Shades of the fire fee.
Of course, nobody went to jail in the fire fee scandal. And the state’s attorney’s office says the illegal city meeting won’t cost anyone jail time, either, because nobody meant to hold an unadvertised meeting.
The lack of intent is clear: the city merely bumbled into illegality in failing to advertise a meeting, just as it bumbled into illegality in charging an illegal fire-rescue fee.
It’s what happened afterward in both cases that’s telling. Instead of making things right, city officials looked the other way.
The commissioners who passed the budget last week ducked blame. Marc Sarnoff said he had assumed the August meeting was legal. So did Mr. Regalado and Commissioner Joe Sanchez.
But nobody moved to make it right. They just forged ahead.

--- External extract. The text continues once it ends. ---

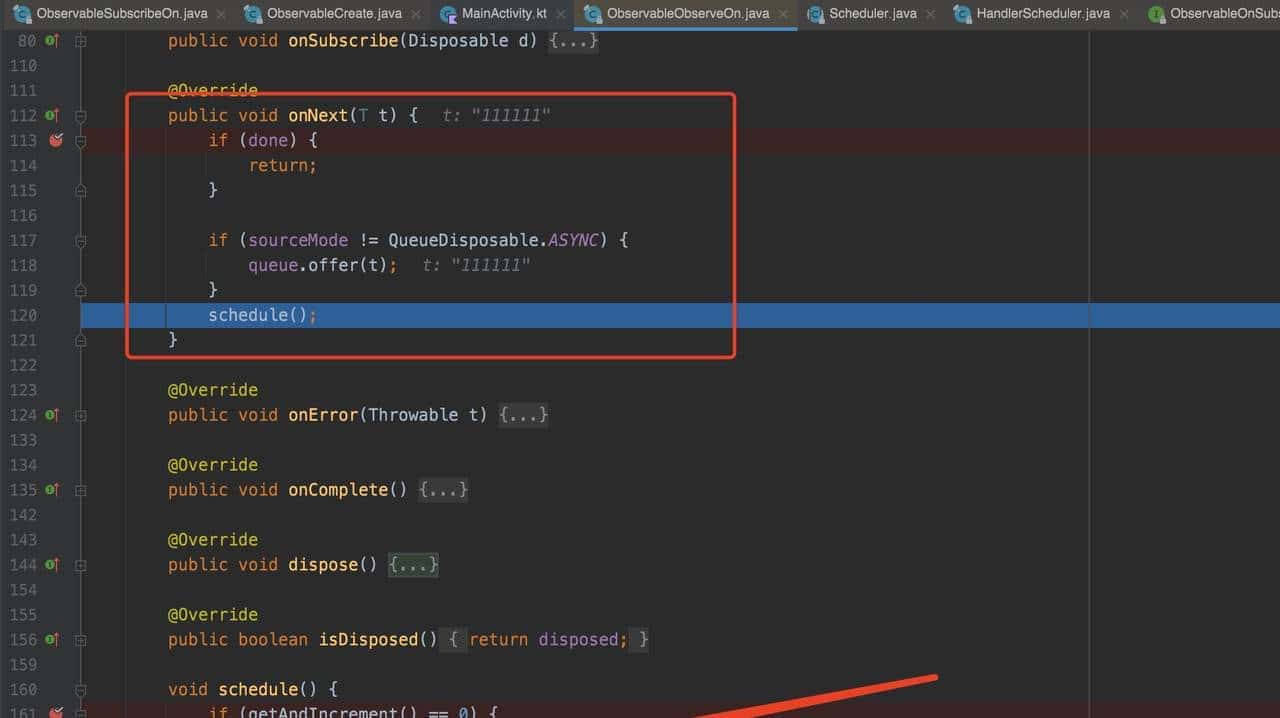Click the inline debugger value t: "111111"
Screen dimensions: 1280x718
coord(495,115)
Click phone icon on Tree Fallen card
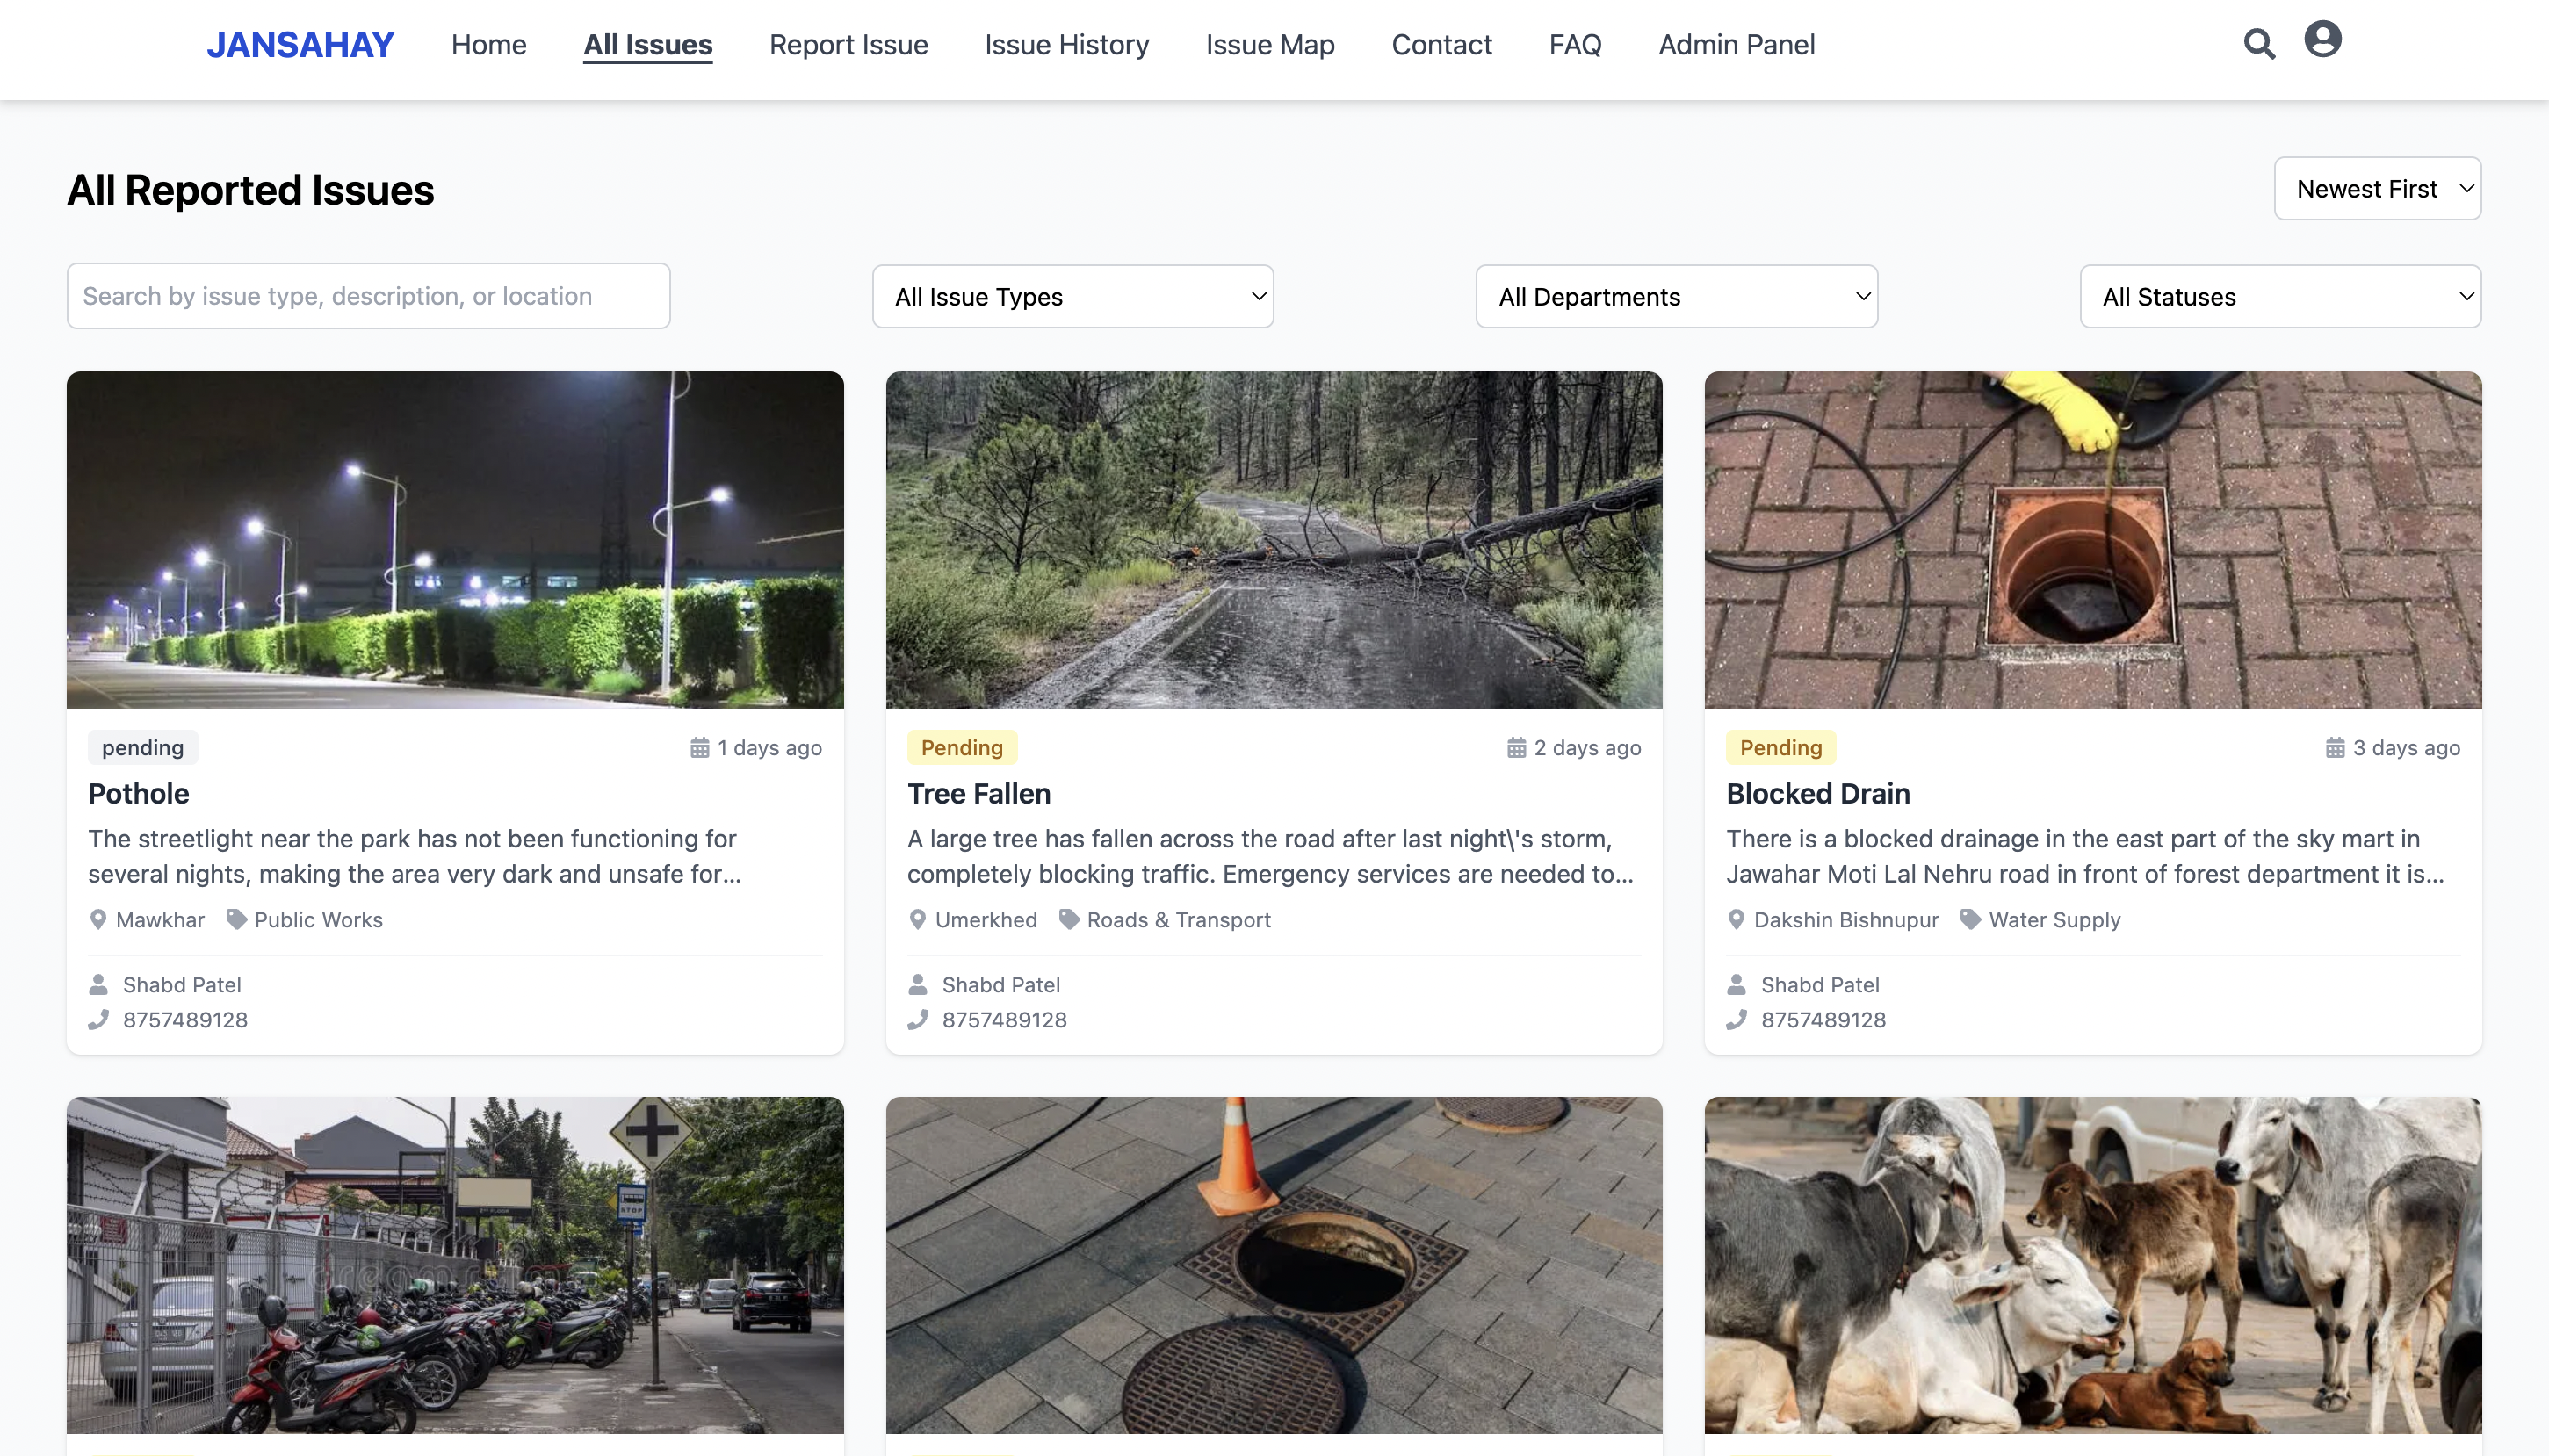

City Attorney Fernandez said the illegal meeting was "an incident that never has happened before." Commissioner Sanchez asked for a remedy to make future meetings legal. City Manager Hernandez said his office is working on a protocol "so this won’t happen again."
But, after acknowledging the lapse, they didn’t try to resolve it.
Now they can bite their nails as they wait for the Legislature to tell them to slash $22 million that they plan to spend and for a lawsuit to turn the Legislature’s wish to reality. It took a lawsuit in the illegal fire fee case; why not in the illegal budget meeting case?
And it certainly should give legislators more ammunition in their war on the city’s budget. They can say that not only is the budget too high, it’s also illegal.